TO DO: Although the entries contain pictures, copy only their text, exactly as written.

□ □ □ □ □ □ □

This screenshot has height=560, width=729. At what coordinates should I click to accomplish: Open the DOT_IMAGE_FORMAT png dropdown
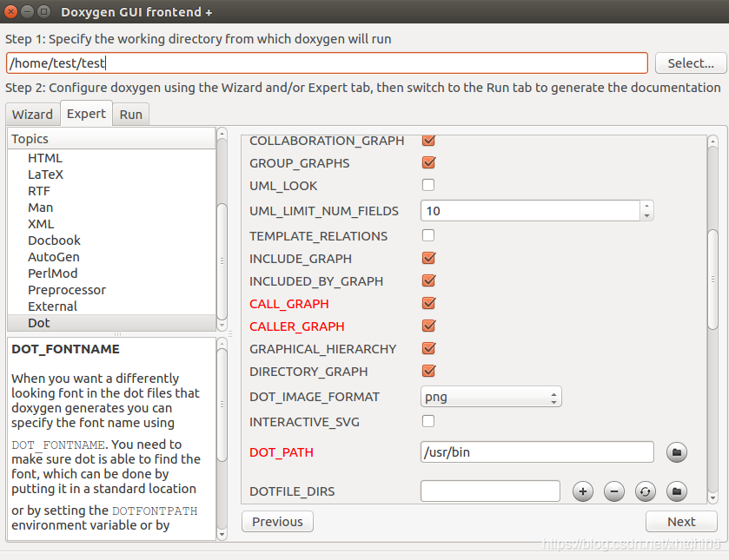coord(491,397)
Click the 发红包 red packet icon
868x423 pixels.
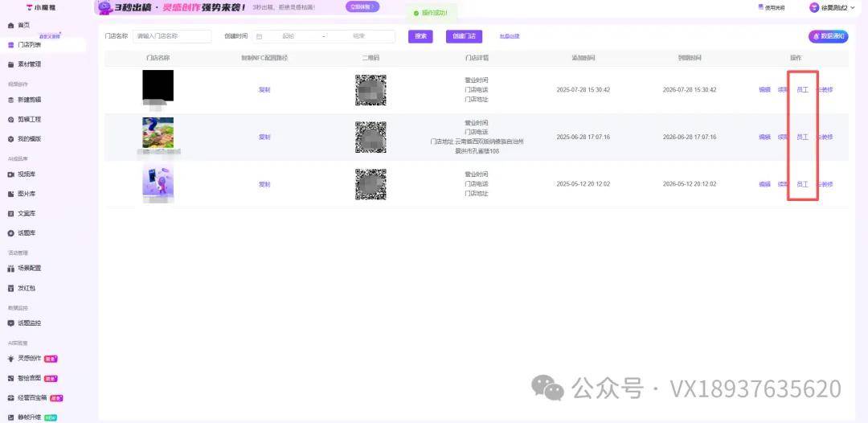click(x=10, y=288)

□ □ □ □ □ □ □

COMPLETED EXERCISE:
This screenshot has height=560, width=729. At what coordinates should I click to accomplish: Open the DOT_IMAGE_FORMAT png dropdown
coord(491,397)
Click the 发红包 red packet icon
868x423 pixels.
click(x=10, y=288)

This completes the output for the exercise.